> Entries shown:

————

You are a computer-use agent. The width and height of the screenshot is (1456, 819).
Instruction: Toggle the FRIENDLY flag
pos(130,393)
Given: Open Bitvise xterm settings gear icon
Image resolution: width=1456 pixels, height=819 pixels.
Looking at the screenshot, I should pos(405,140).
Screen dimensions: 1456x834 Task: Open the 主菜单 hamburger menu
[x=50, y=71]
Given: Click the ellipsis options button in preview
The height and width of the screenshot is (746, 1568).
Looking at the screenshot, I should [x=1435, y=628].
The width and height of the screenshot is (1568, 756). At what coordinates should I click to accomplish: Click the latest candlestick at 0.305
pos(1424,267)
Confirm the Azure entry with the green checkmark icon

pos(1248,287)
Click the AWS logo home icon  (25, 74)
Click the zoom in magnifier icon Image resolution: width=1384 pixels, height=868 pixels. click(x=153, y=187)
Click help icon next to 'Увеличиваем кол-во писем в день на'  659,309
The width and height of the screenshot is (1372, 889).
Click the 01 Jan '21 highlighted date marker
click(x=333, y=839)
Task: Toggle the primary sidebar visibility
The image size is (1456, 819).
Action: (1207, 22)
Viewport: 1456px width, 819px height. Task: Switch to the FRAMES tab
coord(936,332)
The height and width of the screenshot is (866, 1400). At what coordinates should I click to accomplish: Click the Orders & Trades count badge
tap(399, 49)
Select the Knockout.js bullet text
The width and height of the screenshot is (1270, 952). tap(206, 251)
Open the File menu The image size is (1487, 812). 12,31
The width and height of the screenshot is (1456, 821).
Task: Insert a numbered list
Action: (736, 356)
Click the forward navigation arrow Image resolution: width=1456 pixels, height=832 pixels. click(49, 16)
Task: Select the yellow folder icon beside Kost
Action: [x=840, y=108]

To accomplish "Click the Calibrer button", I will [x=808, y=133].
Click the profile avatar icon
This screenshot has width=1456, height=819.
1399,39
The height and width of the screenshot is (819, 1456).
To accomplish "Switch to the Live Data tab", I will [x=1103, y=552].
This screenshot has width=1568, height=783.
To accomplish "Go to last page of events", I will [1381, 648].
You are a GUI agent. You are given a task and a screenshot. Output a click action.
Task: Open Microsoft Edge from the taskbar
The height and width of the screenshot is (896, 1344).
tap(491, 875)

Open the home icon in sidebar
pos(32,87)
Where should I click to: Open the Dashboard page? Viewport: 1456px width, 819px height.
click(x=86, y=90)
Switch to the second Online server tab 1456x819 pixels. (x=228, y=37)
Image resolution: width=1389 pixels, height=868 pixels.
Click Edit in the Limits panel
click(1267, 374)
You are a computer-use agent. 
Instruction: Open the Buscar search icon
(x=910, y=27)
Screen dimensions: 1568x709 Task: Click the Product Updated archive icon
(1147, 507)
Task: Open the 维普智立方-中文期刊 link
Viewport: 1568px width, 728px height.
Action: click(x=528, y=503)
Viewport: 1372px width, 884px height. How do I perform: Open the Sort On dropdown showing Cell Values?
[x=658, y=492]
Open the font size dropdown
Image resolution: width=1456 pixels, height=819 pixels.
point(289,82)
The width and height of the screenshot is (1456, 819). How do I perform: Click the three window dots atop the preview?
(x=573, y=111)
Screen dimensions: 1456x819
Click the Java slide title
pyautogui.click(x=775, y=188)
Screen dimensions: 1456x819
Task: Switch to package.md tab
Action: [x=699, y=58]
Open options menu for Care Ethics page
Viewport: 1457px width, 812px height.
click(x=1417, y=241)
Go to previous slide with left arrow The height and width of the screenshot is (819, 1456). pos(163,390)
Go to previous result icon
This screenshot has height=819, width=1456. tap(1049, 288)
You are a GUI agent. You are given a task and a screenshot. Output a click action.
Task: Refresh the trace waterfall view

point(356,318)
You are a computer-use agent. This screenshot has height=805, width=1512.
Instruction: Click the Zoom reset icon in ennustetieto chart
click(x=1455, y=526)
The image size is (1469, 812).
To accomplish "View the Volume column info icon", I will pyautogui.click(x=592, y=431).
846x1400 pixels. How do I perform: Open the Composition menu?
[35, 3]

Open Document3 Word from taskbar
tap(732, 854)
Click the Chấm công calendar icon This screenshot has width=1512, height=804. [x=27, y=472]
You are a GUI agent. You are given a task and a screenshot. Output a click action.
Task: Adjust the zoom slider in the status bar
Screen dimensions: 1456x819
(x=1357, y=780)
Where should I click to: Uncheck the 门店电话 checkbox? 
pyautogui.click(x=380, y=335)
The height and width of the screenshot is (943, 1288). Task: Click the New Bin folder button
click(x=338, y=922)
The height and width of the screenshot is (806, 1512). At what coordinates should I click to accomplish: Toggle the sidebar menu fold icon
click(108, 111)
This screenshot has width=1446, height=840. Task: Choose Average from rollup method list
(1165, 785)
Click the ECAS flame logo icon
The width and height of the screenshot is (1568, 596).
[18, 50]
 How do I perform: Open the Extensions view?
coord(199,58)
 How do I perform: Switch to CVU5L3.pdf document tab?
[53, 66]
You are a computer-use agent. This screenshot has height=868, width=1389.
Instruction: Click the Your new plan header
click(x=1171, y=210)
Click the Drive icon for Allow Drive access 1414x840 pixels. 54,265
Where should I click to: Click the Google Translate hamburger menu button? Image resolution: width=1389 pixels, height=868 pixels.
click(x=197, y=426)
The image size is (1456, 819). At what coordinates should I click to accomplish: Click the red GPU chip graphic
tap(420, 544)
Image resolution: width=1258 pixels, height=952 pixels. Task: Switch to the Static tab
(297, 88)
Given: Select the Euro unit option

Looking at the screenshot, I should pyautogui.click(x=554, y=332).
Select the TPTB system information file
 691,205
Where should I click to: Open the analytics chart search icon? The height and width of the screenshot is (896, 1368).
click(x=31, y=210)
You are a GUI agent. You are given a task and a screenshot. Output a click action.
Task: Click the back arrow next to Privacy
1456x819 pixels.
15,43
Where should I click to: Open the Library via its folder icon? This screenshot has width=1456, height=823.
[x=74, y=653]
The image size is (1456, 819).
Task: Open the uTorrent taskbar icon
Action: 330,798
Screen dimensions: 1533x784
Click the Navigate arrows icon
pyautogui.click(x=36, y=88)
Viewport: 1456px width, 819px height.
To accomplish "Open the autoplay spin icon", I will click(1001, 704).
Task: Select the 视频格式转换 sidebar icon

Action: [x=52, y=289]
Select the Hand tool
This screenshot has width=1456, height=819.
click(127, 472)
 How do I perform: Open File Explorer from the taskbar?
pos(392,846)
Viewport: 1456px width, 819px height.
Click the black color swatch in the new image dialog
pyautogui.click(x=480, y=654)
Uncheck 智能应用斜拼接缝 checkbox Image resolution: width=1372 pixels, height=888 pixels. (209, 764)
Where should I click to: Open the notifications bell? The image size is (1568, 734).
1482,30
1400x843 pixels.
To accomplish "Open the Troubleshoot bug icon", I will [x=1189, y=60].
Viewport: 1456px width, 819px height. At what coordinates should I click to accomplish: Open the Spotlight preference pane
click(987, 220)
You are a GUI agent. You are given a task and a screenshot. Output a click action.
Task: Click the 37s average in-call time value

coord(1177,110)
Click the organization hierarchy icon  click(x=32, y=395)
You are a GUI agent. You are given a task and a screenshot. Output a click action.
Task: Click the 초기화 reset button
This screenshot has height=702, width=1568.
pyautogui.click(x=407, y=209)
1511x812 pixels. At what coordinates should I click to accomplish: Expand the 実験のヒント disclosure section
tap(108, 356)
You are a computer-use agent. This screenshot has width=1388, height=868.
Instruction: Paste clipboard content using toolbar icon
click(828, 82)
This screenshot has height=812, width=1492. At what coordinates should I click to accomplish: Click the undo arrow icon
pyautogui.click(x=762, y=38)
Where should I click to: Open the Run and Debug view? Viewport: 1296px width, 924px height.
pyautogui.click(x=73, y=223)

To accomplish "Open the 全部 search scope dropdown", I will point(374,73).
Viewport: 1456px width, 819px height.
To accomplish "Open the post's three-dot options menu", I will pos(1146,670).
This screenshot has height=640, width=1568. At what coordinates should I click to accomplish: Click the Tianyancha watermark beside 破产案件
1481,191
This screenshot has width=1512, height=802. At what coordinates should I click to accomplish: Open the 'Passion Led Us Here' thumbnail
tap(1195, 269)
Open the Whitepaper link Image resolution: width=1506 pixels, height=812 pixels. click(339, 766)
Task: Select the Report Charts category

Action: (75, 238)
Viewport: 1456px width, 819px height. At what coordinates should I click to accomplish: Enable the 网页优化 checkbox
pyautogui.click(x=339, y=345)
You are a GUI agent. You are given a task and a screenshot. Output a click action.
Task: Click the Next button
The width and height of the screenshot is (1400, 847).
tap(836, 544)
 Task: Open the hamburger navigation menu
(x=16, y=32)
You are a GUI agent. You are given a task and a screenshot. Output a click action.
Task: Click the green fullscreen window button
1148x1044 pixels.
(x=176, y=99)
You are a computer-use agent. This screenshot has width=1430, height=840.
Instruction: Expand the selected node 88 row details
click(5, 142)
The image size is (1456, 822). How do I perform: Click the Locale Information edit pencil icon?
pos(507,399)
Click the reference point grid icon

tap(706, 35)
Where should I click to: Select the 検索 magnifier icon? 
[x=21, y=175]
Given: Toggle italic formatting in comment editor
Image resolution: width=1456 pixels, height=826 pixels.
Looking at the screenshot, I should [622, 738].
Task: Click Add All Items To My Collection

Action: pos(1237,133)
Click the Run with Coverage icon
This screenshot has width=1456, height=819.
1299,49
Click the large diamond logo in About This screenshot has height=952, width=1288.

————

For the word "options", please count the lines in the data where it appears and respond with the number only.

> Result of the task:
3